Thursday, May 7, 2009

Lotto for the lonely

Last week I went to the Orpheum theater to check out the lotto to get tickets to Wicked. You arrive two hours before the show, put in your name and wait until they draw the winners of the $25 tickets. As I stood there waiting for the drawing to start at 6pm, I looked around at the other lotto participants. Everyone circled around as the announcer began to draw names. A mother and daughter sitting on their suitcases were the first to win, obviously tourists either on their first or last day of vacation. The crowd cheered as they went up to receive their pin and select their seats, then the daughter announced that it was her mothers birthday and everyone cheered again. Then a young guy in tight jeans and the long hair side sweep won, and turned from a college punk to a giddy little boy and again everyone clapped and the announcer continued. Then the older man in the flannel shirt and wrangler jeans with timberland boots and his wife in nearly the same outfit but accented with a brushed out perm (again, obvious tourists) won and the crowd cheered. My favorite winner followed, the eight year old hispanic boy and his father, he was so excited and as the crowd clapped his very white but crooked teeth were a glowing smile against his bronzed skin. Despite the fact that each person hoped that their own name would be called next, there was a genuine happiness for those who won each time. And although we were all strangers we clapped and cheered and smiled for the lucky recipients of the tickets.

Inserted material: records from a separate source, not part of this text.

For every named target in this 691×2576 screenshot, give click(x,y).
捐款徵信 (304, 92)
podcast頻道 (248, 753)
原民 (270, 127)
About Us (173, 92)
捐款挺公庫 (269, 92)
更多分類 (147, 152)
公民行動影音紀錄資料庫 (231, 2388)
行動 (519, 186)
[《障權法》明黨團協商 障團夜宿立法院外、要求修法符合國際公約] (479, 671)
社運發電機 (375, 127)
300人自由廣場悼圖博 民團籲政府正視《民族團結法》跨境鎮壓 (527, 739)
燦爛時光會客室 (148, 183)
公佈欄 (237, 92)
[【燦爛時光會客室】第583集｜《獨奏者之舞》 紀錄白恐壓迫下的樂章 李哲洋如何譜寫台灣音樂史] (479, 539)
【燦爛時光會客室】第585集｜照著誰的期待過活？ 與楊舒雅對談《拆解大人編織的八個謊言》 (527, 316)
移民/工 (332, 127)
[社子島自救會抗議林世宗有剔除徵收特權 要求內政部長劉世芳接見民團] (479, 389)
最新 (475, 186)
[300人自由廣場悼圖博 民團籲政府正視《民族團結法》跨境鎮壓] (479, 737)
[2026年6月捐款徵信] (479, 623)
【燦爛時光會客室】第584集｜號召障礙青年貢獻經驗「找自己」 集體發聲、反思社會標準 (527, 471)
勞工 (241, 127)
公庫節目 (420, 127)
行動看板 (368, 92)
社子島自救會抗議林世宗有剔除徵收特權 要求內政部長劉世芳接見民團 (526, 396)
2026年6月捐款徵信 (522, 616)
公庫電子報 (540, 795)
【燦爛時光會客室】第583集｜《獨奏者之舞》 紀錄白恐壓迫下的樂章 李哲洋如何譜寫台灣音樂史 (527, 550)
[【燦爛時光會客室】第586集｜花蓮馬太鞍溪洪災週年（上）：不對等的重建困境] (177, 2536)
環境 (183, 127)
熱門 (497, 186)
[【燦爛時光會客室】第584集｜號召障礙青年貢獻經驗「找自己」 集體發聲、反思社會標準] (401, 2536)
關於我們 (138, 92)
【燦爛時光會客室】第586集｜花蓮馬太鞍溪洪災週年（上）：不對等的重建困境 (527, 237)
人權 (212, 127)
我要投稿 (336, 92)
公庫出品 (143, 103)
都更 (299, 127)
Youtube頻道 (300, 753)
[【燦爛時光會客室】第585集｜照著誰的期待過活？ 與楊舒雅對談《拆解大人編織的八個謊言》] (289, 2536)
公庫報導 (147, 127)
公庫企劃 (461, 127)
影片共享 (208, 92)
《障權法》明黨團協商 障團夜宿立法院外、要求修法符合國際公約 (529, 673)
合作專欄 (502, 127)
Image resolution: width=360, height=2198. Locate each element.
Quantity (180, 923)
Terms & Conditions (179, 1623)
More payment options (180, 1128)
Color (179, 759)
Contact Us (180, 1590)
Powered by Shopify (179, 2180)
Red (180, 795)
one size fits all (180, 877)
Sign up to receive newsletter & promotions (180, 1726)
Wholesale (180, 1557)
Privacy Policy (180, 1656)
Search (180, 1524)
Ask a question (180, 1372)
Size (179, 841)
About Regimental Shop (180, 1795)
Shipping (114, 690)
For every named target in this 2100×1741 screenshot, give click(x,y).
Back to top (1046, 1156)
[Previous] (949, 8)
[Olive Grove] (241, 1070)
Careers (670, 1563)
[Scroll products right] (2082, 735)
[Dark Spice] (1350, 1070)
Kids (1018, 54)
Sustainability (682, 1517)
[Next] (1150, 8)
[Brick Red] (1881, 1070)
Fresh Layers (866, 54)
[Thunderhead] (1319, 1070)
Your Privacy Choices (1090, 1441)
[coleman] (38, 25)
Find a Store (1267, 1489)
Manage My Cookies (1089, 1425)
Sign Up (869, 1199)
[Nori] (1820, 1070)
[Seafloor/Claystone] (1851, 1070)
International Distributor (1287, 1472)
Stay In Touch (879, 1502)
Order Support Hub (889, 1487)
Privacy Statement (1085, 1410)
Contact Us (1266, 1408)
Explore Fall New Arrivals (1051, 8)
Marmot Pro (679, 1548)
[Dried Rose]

I thought to myself that when I am a lonely old widow that this is where I would come and immediately feel as though I have friends. I thought of the homeless man I passed on the street just around the corner on my way there, I'm sure he would have smiled when he saw that little boy when his name was called. There is something sweet about moments when the barriers between strangers dissolve and we realize that we are all in this journey together, it is not a competition but often a lotto of what life will bring. We should cheer on one another's good fortune, and if we do then the happiness we feel for others will spread into our own lives.